This year marks 15 years since The Lewy Body Society was founded, and we’ve updated our logo to mark this milestone. We’ll be using the anniversary as a focus for our work this year, as we look ahead to the future, develop new plans and focus on our mission of ‘shining a light on Lewy body dementia’.  We hope that celebration events might even be possible once once lockdown is over.

We were set up in 2006 by our Chair Ashley Bayston, whose mum had Lewy body dementia, after she discovered there was no specific charity that focused on the disease. We were the first in Europe and remain the only UK charity that works exclusively on Lewy body dementia.

Our remit is still the same – to raise awareness of Lewy body dementia among the medical professions, policymakers and the general public, and to fund research to help with its diagnosis and treatment.  We have grown in income, impact and influence during this time but we remain a small organisation led by our Chief Executive Jacqui Cannon and the trustees.

We think we’ve come a long way in 15 years and will be publishing an impact report soon that will chart this progress and the difference we think we’ve made.
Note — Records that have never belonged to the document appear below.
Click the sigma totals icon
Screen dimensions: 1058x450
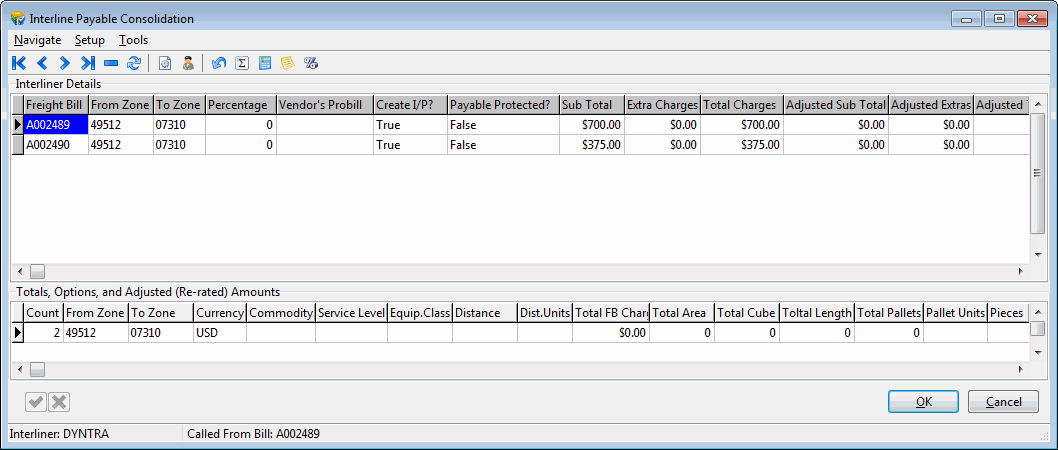click(242, 63)
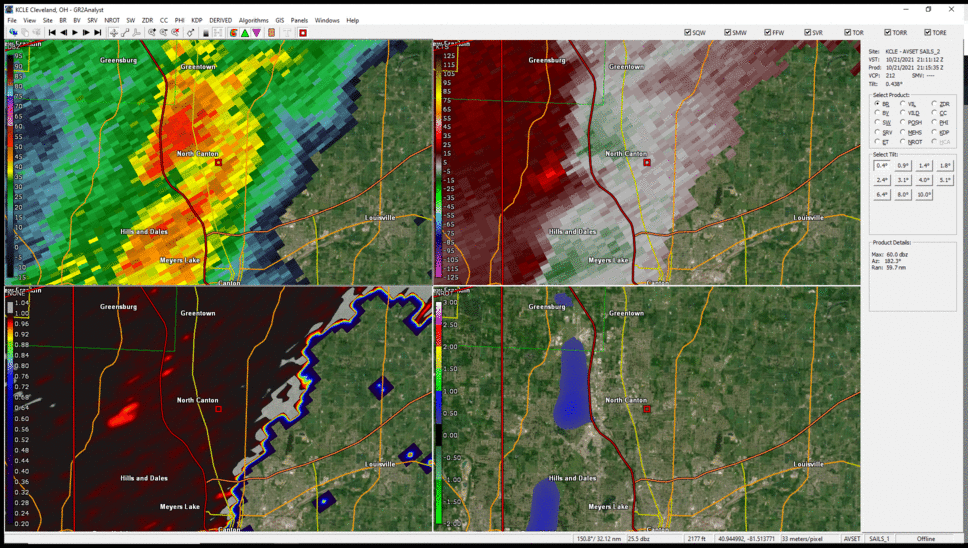Open the Panels menu
968x548 pixels.
299,20
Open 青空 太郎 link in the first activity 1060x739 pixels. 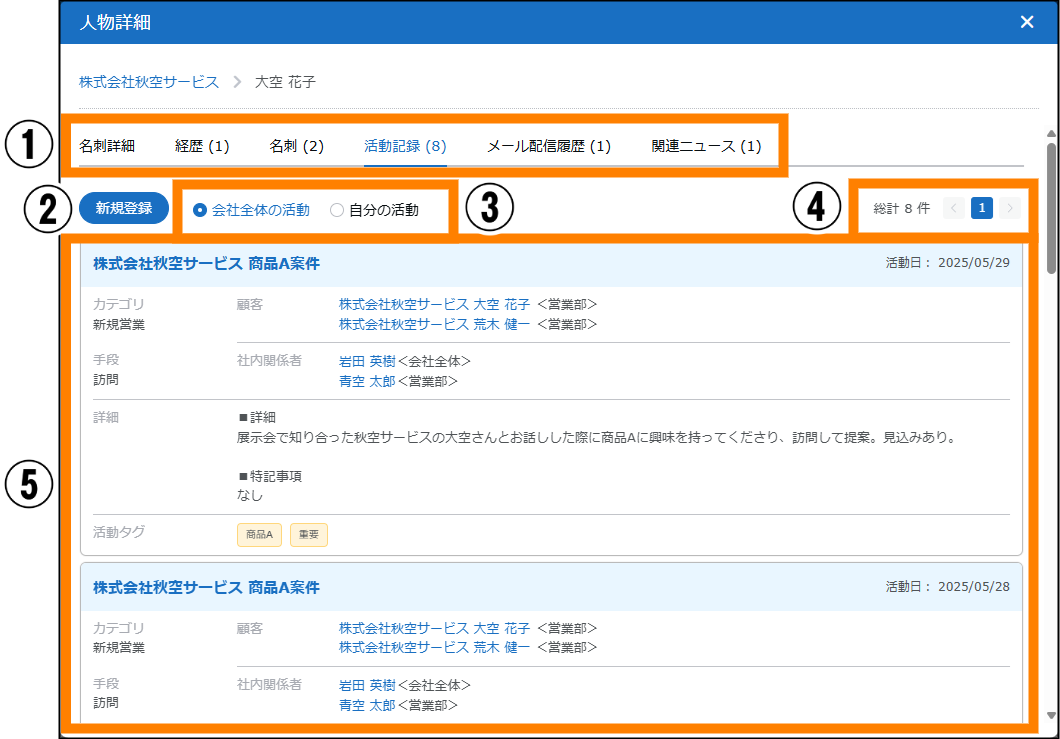(367, 380)
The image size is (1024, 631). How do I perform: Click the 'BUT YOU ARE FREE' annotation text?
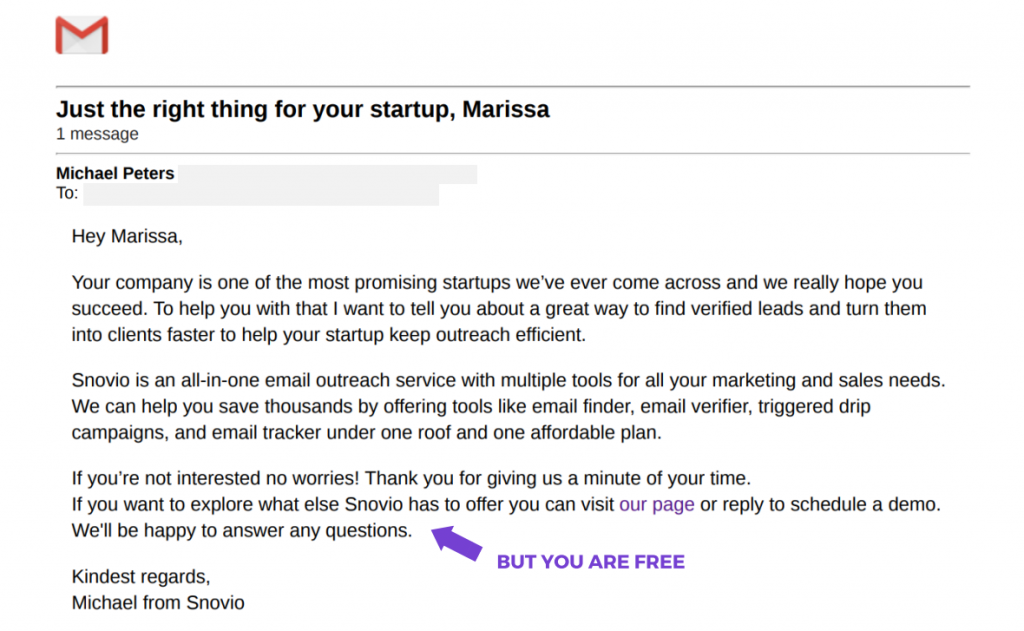591,562
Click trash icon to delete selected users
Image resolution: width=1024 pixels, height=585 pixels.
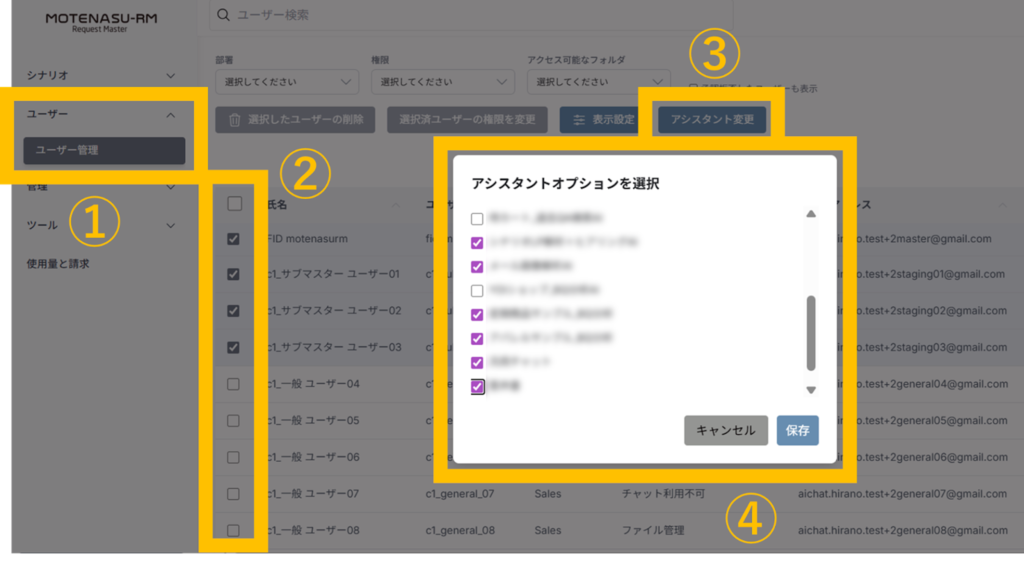(235, 120)
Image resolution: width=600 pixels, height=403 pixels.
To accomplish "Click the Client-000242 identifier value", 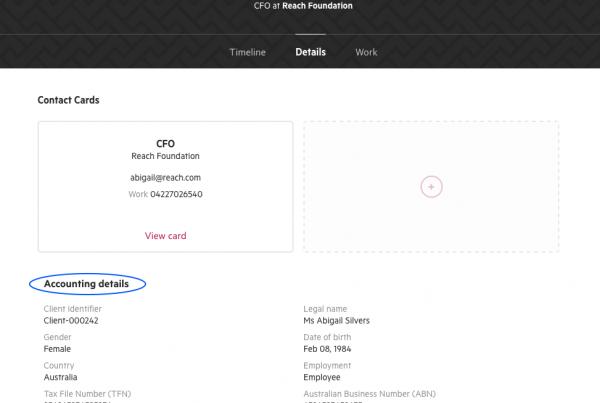I will (65, 320).
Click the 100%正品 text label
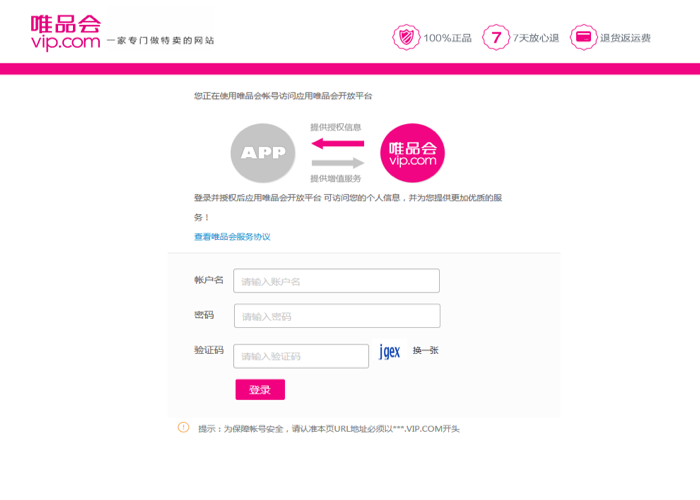The image size is (700, 500). [448, 38]
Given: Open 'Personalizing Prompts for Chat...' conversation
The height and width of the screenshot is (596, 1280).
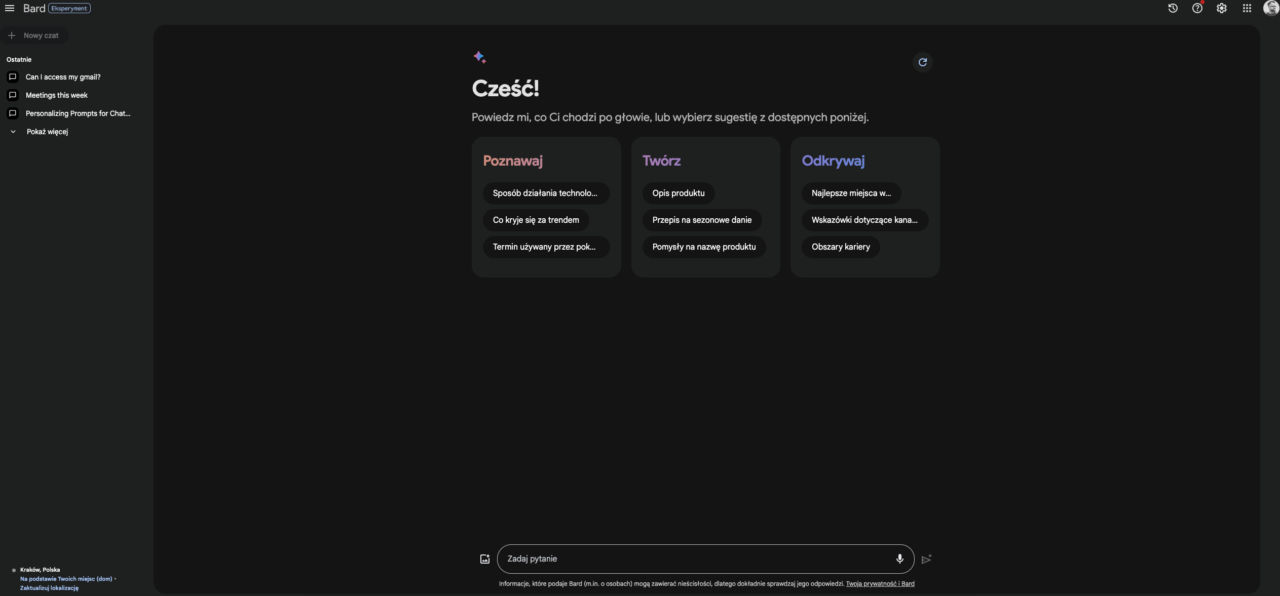Looking at the screenshot, I should pos(77,113).
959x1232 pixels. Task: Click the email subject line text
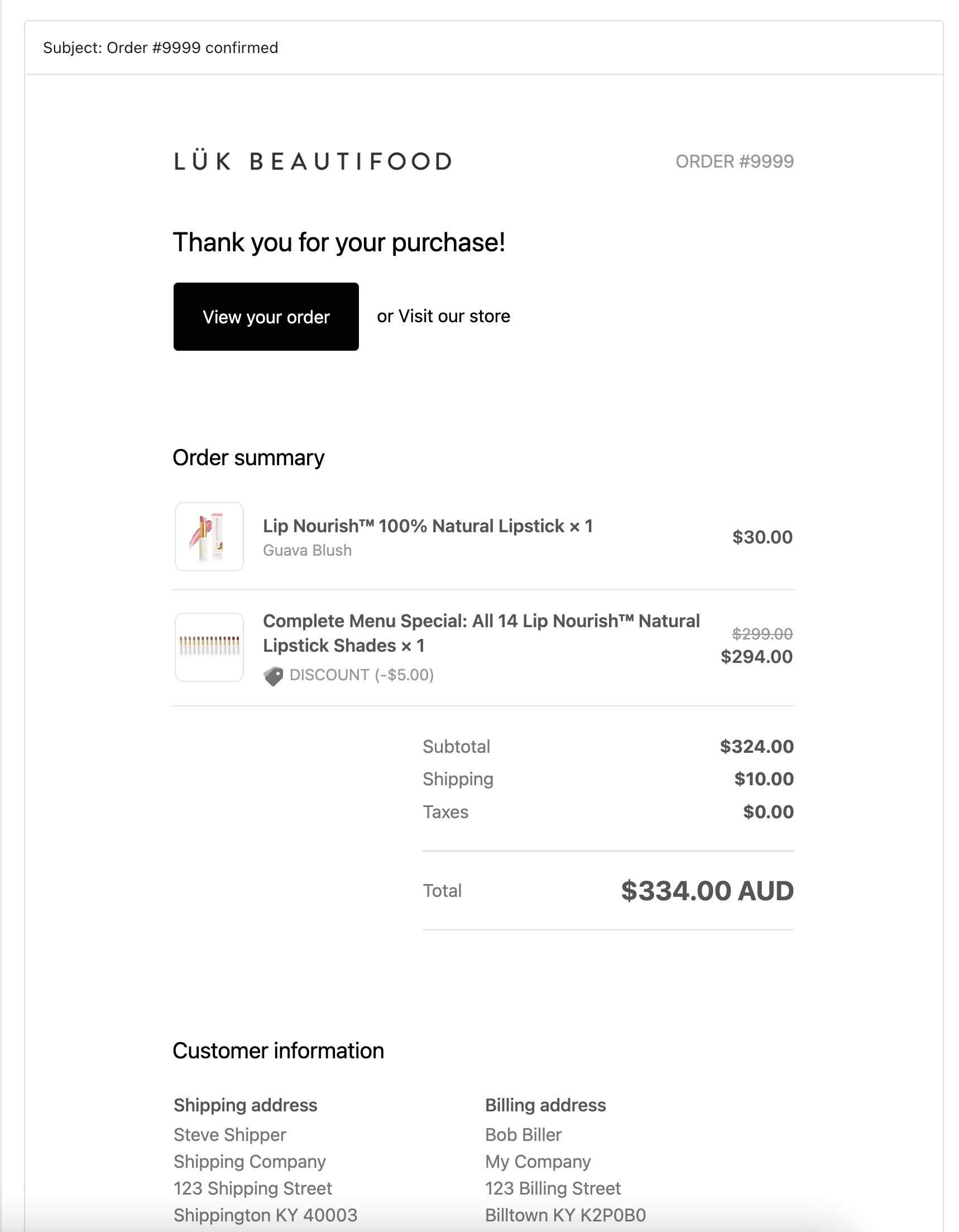coord(161,48)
But we still hear every week from people living with Lewy body dementia, or those supporting a family member with the disease, who are struggling. A delay in receiving a diagnosis, a lack of treatment options and access to specialist support services, and feeling like they are the only family facing this battle are the most common themes.  More research, publicity and awareness raising will help us end this distress.

None of this would be possible without you, our supporters. You encourage us, fundraise for us and amplify our voice many times over.  Thank you.